* _Exercise requirements_
Every single record needs to be restated word for word.

* _Data shown_
━━━

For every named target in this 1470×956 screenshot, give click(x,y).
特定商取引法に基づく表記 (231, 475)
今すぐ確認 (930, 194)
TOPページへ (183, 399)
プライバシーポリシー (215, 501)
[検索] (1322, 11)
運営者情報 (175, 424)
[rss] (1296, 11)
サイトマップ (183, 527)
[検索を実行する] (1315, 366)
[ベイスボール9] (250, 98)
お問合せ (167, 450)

━━━

* _Solution to the problem_
For every named target in this 1470×956 screenshot, give click(x,y).
特定商取引法に基づく表記 (231, 475)
今すぐ確認 (930, 194)
TOPページへ (183, 399)
プライバシーポリシー (215, 501)
[検索] (1322, 11)
運営者情報 (175, 424)
[rss] (1296, 11)
サイトマップ (183, 527)
[検索を実行する] (1315, 366)
[ベイスボール9] (250, 98)
お問合せ (167, 450)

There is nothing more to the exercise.